§ WORK INSTRUCTIONS: Could you write out every one of the records below word for word, keeping each line unchanged?

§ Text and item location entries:
══════════════════════════════

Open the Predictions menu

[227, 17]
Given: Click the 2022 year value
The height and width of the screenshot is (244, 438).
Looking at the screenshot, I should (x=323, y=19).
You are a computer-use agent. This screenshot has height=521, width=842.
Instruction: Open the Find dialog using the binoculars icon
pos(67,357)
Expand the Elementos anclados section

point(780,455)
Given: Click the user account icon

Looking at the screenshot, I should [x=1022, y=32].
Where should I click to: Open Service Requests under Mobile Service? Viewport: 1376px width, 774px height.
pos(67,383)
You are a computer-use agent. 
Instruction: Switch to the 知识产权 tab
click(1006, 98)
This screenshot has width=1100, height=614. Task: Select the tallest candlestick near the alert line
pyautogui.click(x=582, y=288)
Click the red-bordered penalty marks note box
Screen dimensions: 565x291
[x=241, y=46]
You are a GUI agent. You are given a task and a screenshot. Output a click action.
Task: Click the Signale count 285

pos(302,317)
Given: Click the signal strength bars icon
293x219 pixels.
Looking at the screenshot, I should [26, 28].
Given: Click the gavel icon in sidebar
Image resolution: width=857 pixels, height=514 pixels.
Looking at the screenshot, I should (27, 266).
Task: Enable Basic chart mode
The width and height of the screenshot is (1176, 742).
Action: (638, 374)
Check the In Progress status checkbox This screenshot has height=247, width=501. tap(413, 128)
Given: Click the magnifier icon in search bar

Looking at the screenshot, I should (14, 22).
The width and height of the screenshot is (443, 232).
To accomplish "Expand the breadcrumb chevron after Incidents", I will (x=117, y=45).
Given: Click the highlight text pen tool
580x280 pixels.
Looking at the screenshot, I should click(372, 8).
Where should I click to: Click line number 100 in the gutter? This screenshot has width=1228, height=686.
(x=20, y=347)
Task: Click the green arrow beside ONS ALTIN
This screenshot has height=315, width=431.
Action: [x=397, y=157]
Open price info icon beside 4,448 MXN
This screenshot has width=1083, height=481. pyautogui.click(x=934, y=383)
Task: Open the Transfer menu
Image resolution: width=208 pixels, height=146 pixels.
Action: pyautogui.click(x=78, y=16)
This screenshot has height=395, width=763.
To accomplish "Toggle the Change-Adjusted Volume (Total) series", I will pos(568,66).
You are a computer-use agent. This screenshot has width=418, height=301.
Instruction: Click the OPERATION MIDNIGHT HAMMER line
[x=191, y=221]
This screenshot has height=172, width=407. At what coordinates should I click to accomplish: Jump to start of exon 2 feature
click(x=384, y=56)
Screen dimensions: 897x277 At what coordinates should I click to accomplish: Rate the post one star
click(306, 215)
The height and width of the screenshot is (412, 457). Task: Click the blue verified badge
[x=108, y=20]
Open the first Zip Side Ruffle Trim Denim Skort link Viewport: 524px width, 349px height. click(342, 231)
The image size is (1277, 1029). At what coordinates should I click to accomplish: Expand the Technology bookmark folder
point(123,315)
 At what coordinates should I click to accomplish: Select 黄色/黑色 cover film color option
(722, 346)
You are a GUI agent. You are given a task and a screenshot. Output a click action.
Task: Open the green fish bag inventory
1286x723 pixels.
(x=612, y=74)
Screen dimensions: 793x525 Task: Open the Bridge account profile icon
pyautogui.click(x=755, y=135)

══════════════════════════════

§ RESULT FOR THIS TASK:
Open the Predictions menu

[227, 17]
Given: Click the 2022 year value
The height and width of the screenshot is (244, 438).
Looking at the screenshot, I should (x=323, y=19).
You are a computer-use agent. This screenshot has height=521, width=842.
Instruction: Open the Find dialog using the binoculars icon
pos(67,357)
Expand the Elementos anclados section

point(780,455)
Given: Click the user account icon

Looking at the screenshot, I should [x=1022, y=32].
Where should I click to: Open Service Requests under Mobile Service? Viewport: 1376px width, 774px height.
pos(67,383)
You are a computer-use agent. 
Instruction: Switch to the 知识产权 tab
click(1006, 98)
This screenshot has width=1100, height=614. Task: Select the tallest candlestick near the alert line
pyautogui.click(x=582, y=288)
Click the red-bordered penalty marks note box
Screen dimensions: 565x291
[x=241, y=46]
You are a GUI agent. You are given a task and a screenshot. Output a click action.
Task: Click the Signale count 285

pos(302,317)
Given: Click the signal strength bars icon
293x219 pixels.
Looking at the screenshot, I should [26, 28].
Given: Click the gavel icon in sidebar
Image resolution: width=857 pixels, height=514 pixels.
Looking at the screenshot, I should (27, 266).
Task: Enable Basic chart mode
The width and height of the screenshot is (1176, 742).
Action: (638, 374)
Check the In Progress status checkbox This screenshot has height=247, width=501. tap(413, 128)
Given: Click the magnifier icon in search bar

Looking at the screenshot, I should (14, 22).
The width and height of the screenshot is (443, 232).
To accomplish "Expand the breadcrumb chevron after Incidents", I will (x=117, y=45).
Given: Click the highlight text pen tool
580x280 pixels.
Looking at the screenshot, I should click(372, 8).
Where should I click to: Click line number 100 in the gutter? This screenshot has width=1228, height=686.
(x=20, y=347)
Task: Click the green arrow beside ONS ALTIN
This screenshot has height=315, width=431.
Action: [x=397, y=157]
Open price info icon beside 4,448 MXN
This screenshot has width=1083, height=481. pyautogui.click(x=934, y=383)
Task: Open the Transfer menu
Image resolution: width=208 pixels, height=146 pixels.
Action: pyautogui.click(x=78, y=16)
This screenshot has height=395, width=763.
To accomplish "Toggle the Change-Adjusted Volume (Total) series", I will pos(568,66).
You are a computer-use agent. This screenshot has width=418, height=301.
Instruction: Click the OPERATION MIDNIGHT HAMMER line
[x=191, y=221]
This screenshot has height=172, width=407. At what coordinates should I click to accomplish: Jump to start of exon 2 feature
click(x=384, y=56)
Screen dimensions: 897x277 At what coordinates should I click to accomplish: Rate the post one star
click(306, 215)
The height and width of the screenshot is (412, 457). Task: Click the blue verified badge
[x=108, y=20]
Open the first Zip Side Ruffle Trim Denim Skort link Viewport: 524px width, 349px height. click(342, 231)
The image size is (1277, 1029). At what coordinates should I click to accomplish: Expand the Technology bookmark folder
point(123,315)
 At what coordinates should I click to accomplish: Select 黄色/黑色 cover film color option
(722, 346)
You are a GUI agent. You are given a task and a screenshot. Output a click action.
Task: Open the green fish bag inventory
1286x723 pixels.
(x=612, y=74)
Screen dimensions: 793x525 Task: Open the Bridge account profile icon
pyautogui.click(x=755, y=135)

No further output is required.